2. The barrier-free passing support device for the vertical lifeline slider according to claim 1, wherein a U-shaped bolt (300) is arranged at one end of the mounting base (100) for being connected with a building body, and a fixing round hole (112) and a strip-shaped hole (111) for mounting the U-shaped bolt (300) are arranged on the mounting base (100).

3. The accessible vertical lifeline slider support device according to claim 1, wherein a first notch (221) is vertically arranged on the first side plate (220) at a position corresponding to the locking pin (250), a second notch (231) for accommodating the locking pin (250) is vertically arranged on the second side plate (230), and a blocking protrusion (232) extending towards the other side is further arranged on one side of the upper edge of the second notch (231).
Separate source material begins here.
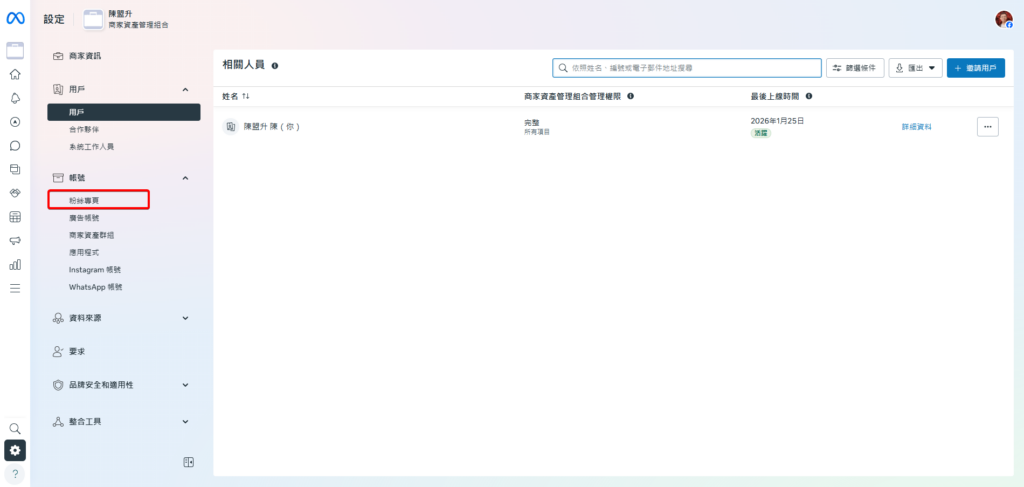Image resolution: width=1024 pixels, height=487 pixels.
Task: Open Insights bar chart icon
Action: (x=15, y=265)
4. The accessible supporting device for a vertical lifeline slider according to claim 1, wherein the mounting base (100) comprises a horizontal plate (110), a bending portion (120) is vertically disposed at one end of the horizontal plate (110) near the wire fixing fork (200), and the mounting base (100) is fixedly connected with the bottom plate (210) of the wire fixing fork (200) through the bending portion (120).

5. A vertical lifeline slider barrier-free access support according to claim 3, wherein the horizontal shaft (240) is fixed to the outer side of the first side plate (220) at a position corresponding to the first notch (221).